• **The problem**
Take from the entries below the stretch from the line with "Given: Select the" through the line with "You are a computer-use", and return it exactly, leaving the pictures out.

Stored records:
------------------------

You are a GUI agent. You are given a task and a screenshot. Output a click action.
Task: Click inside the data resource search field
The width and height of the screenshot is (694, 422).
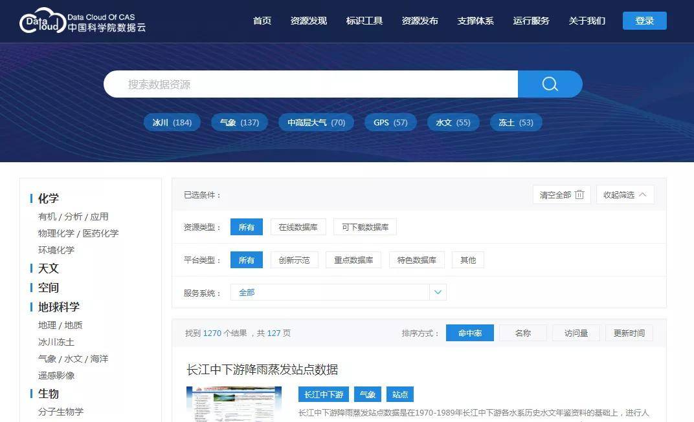tap(311, 83)
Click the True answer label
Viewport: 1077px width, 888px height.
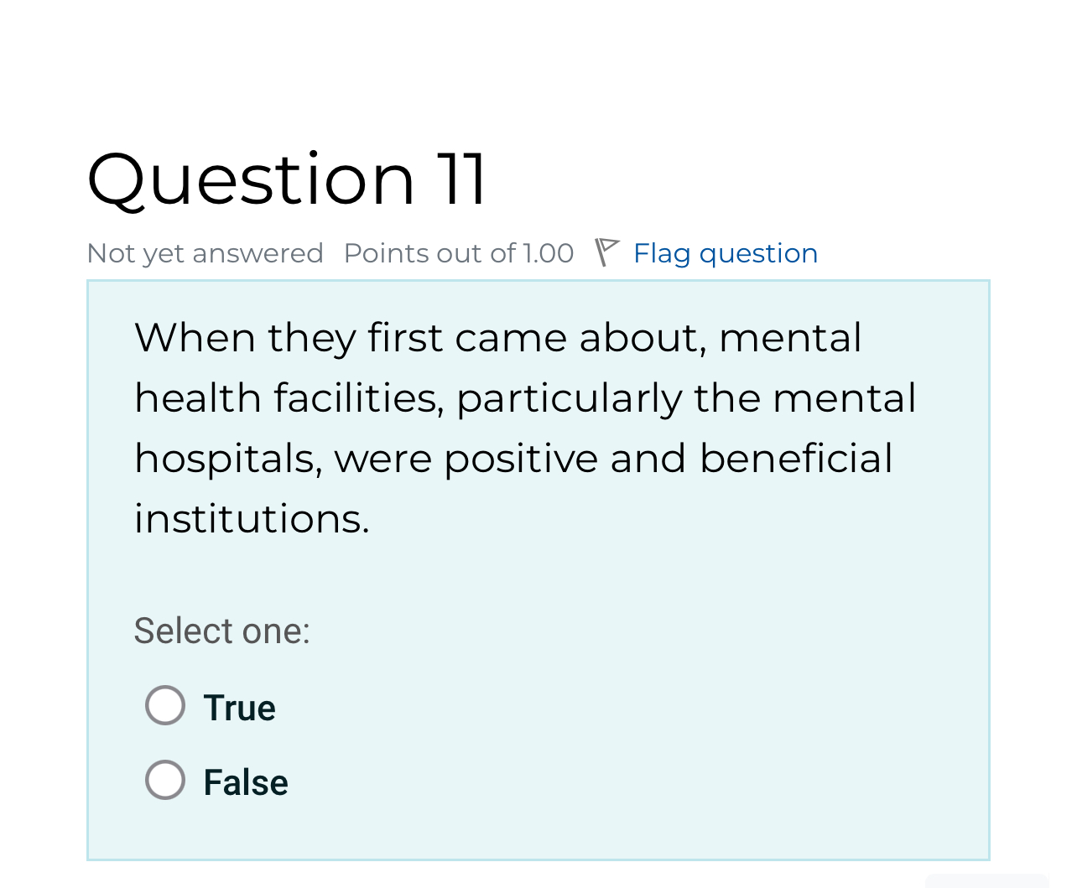(238, 707)
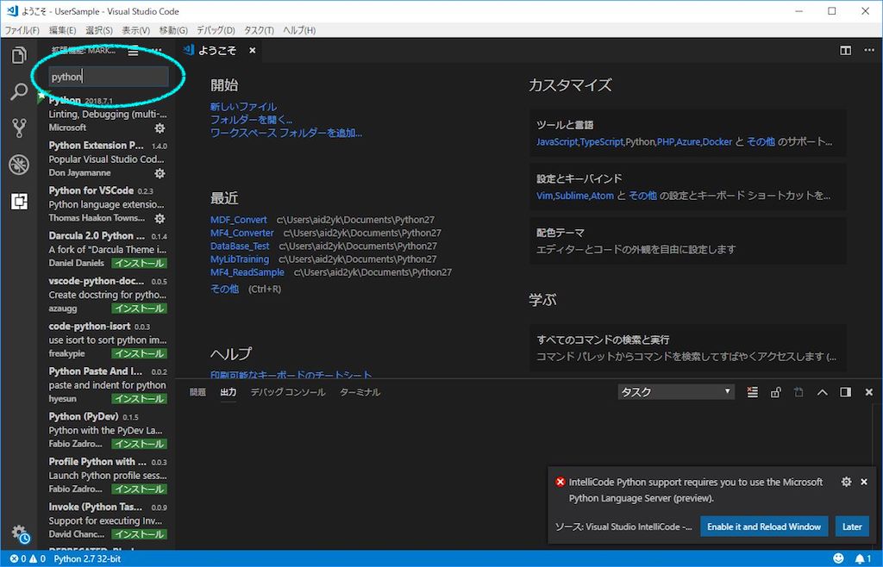Install the Darcula 2.0 Python extension

[x=139, y=263]
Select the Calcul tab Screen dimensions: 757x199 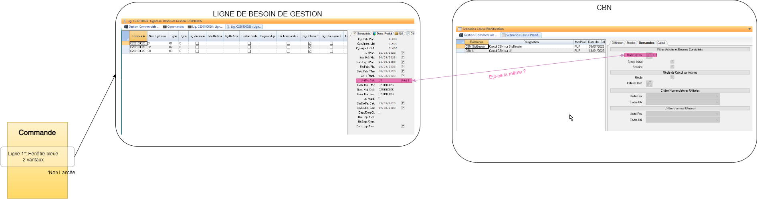point(661,43)
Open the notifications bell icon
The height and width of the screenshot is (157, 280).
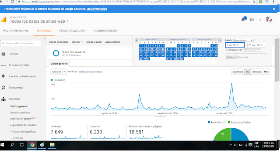tap(243, 19)
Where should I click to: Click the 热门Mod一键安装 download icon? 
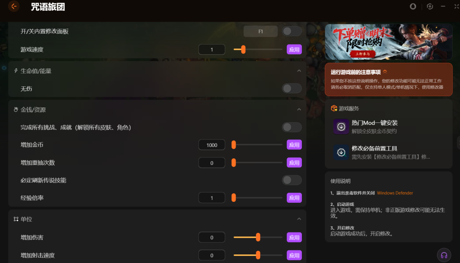point(341,127)
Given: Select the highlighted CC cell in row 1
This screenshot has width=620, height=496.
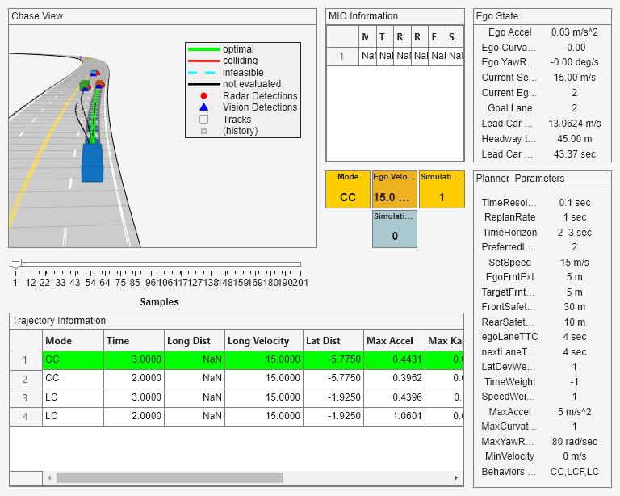Looking at the screenshot, I should pos(73,359).
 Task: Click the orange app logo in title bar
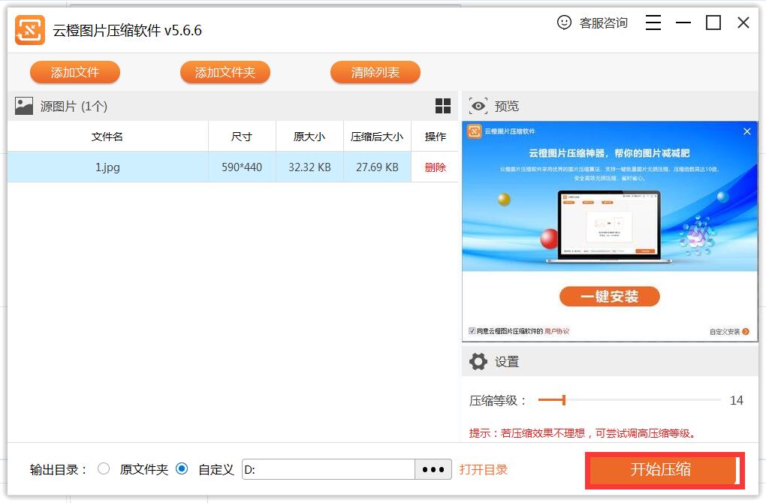tap(30, 30)
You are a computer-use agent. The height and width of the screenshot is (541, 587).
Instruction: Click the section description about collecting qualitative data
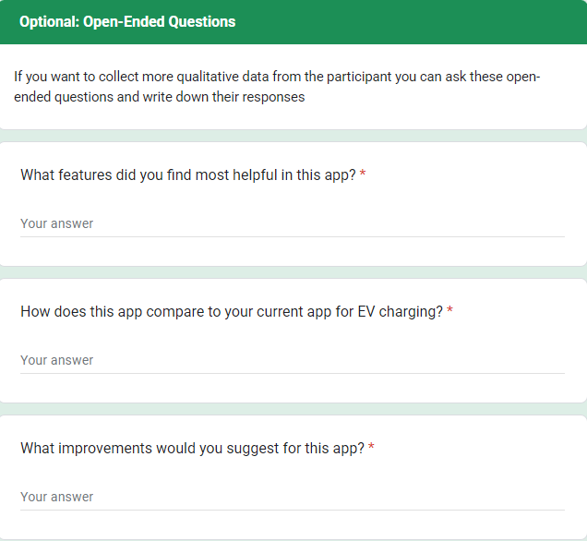[x=277, y=86]
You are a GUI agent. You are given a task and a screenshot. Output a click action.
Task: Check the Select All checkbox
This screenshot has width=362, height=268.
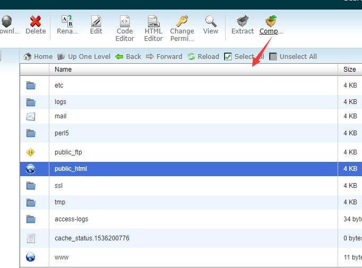coord(228,57)
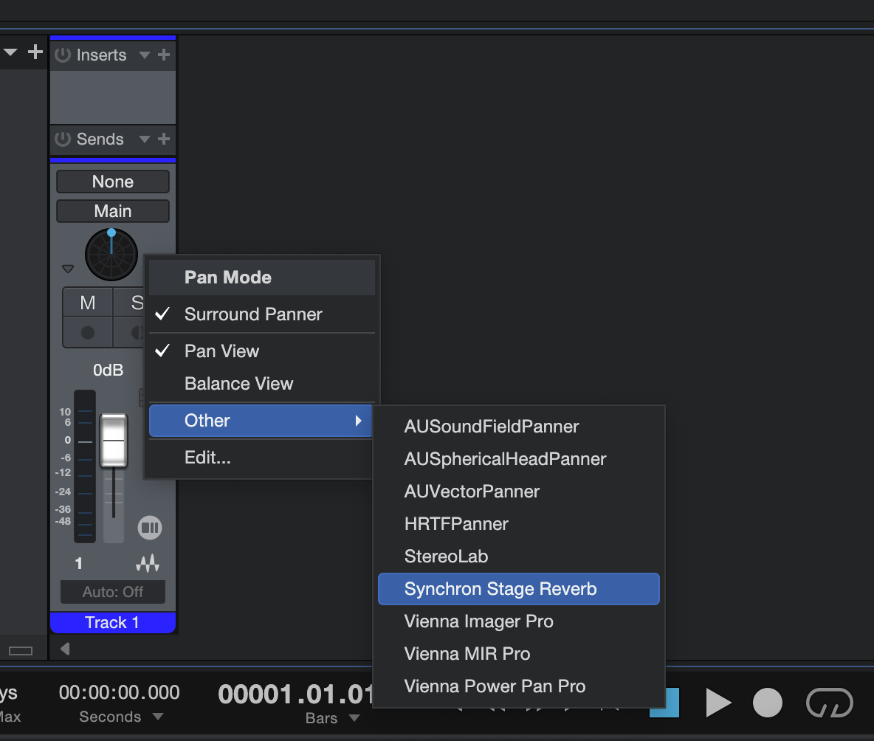
Task: Toggle the Loop button in the transport
Action: 829,703
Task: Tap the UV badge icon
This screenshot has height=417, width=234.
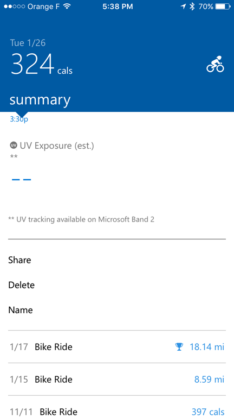Action: click(x=13, y=146)
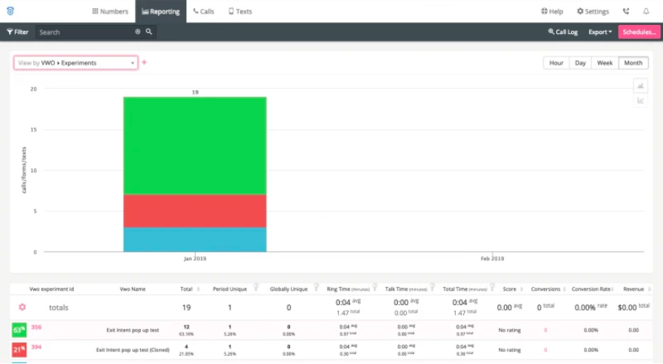Click the softphone icon in top bar
The height and width of the screenshot is (364, 663).
[x=626, y=11]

------------------------

• **Task solution**
Given: Select the highlighted CC cell in row 1
This screenshot has width=620, height=496.
Looking at the screenshot, I should pos(73,359).
 Task: Click the orange app logo in title bar
tap(30, 30)
You are a computer-use agent. The height and width of the screenshot is (541, 587).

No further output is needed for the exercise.